> [Your task] Please answer from the forum thread about judging a Belgian x Quarter Horse yearling: what fraction of the yearling is Belgian?

> [Excerpt provided]
# Please judge my Belgian x Quarter horse yearling



## strideBIG (Sep 24, 2013)

This is Alabama my 14'2hh yearling (turning 2 July 10). She's 3/4 quarter horse and 1/4 Belgian. I was hoping on using her as a jumper in the futur, even though she is still growing can you tell me some faults/good conformation points she has? Thank you.


----------



## CrossCountry (May 18, 2013)

Wow I would have never guessed Belgian Quarter Horse x. She's gorgeous and looks mature for a youngster in my opinion. 

Beautiful girly.


----------



## tinyliny (Oct 31, 2009)

her shoulder angle and arm bone angle, says that she may be well suited for jumping. nice low hocks, good bone, just a darn nice mare. the rest is up to you.


----------



## EpicApple (Oct 19, 2014)

Super cute <3 I adore tobianos!! 

Lovely face, the length of the neck is hard to judge from that one picture. The neck ties well to the shoulders, and the shoulders have a nice angle overall. Good radius to cannon bone length. You normally want the radius to be longer than the cannon bone because it is an indicator of good movements and smoother gates. I am not a huge fan of her back, but it's not horrible and I am sure that she will grow out of it. Yearlings start going through that growth spurt where they look kind of funky and then even out. I like her hindquarters. She has a good bone for her age. I'm sure she'd be great at dressage or jumping. I really like her! You are lucky to have this baby in your barn.


----------



## strideBIG (Sep 24, 2013)

Thank you for all your help everyone!!


----------

> [Data for locating visible targets]
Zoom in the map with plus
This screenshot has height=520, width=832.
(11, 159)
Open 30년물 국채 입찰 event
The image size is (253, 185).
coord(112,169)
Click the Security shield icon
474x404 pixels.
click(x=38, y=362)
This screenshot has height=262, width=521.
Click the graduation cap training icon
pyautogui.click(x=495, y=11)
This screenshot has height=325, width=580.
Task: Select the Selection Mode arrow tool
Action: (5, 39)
...
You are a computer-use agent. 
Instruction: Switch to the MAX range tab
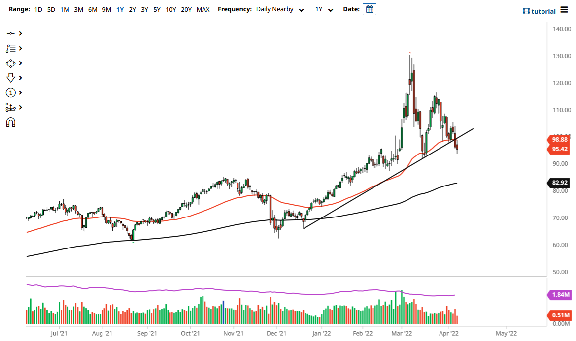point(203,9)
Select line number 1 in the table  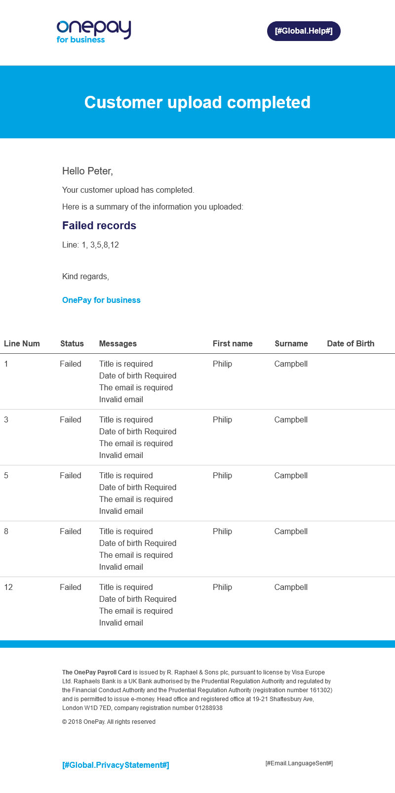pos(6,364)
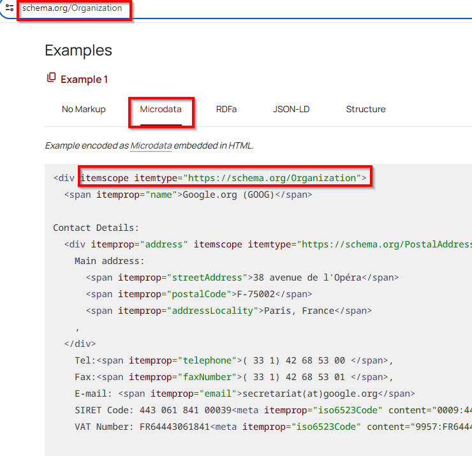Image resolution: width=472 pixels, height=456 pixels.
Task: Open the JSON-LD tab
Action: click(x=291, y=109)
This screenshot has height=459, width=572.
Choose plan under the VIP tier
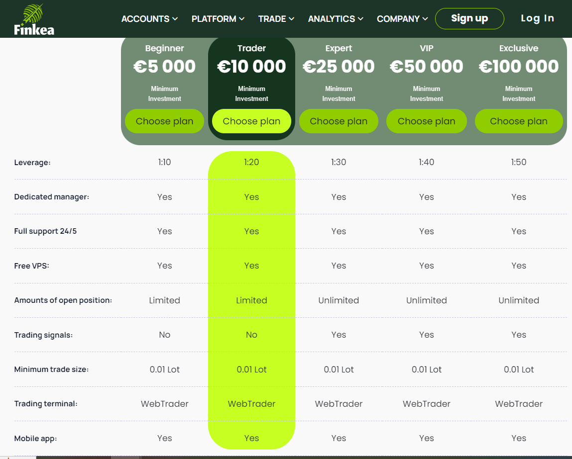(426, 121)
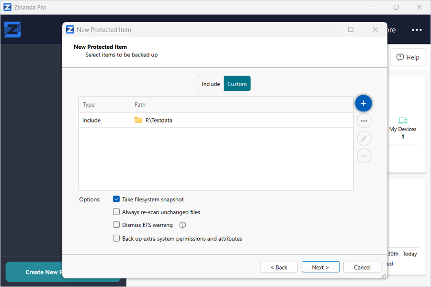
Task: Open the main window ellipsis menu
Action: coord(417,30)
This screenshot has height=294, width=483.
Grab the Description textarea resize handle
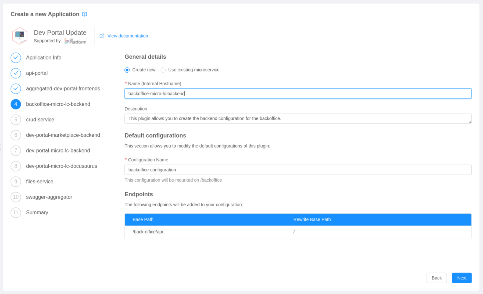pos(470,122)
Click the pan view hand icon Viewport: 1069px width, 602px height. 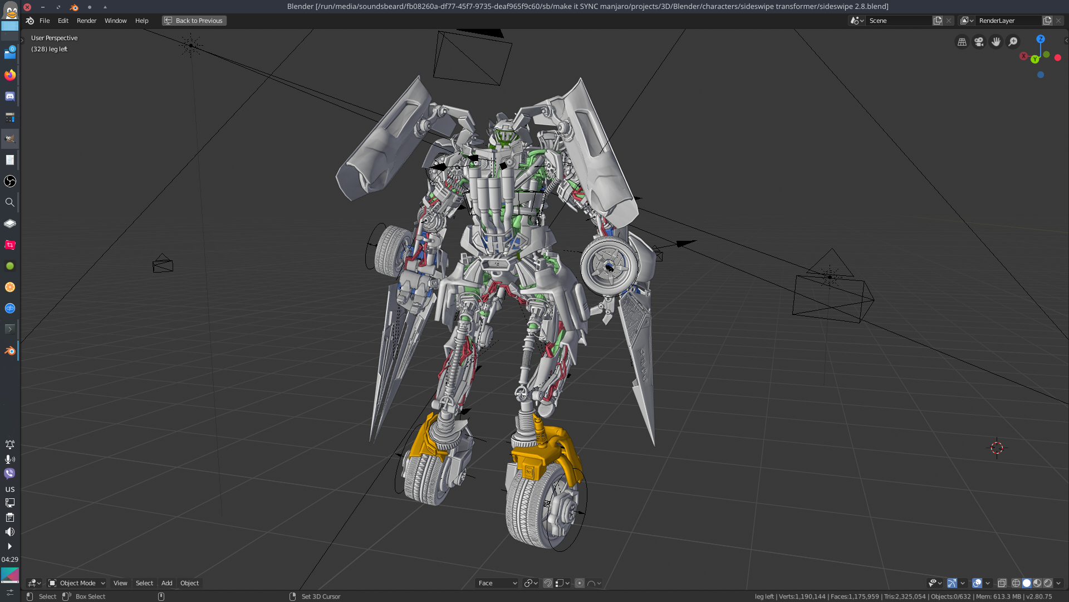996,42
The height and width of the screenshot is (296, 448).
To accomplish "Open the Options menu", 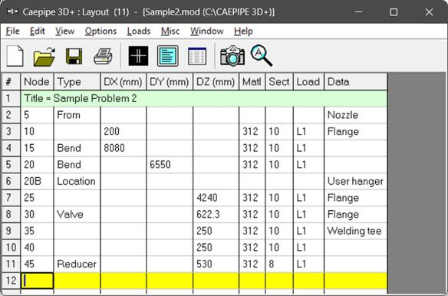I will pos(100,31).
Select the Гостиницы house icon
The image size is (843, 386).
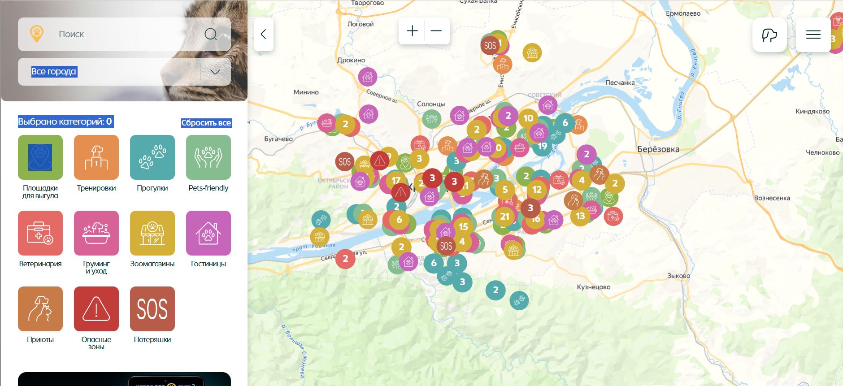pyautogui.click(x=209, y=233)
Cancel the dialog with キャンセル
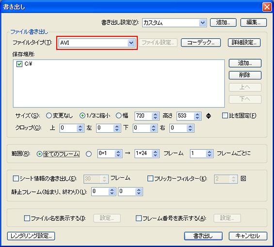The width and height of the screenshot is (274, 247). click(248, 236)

> [Answer for the task] One quarter (1/4).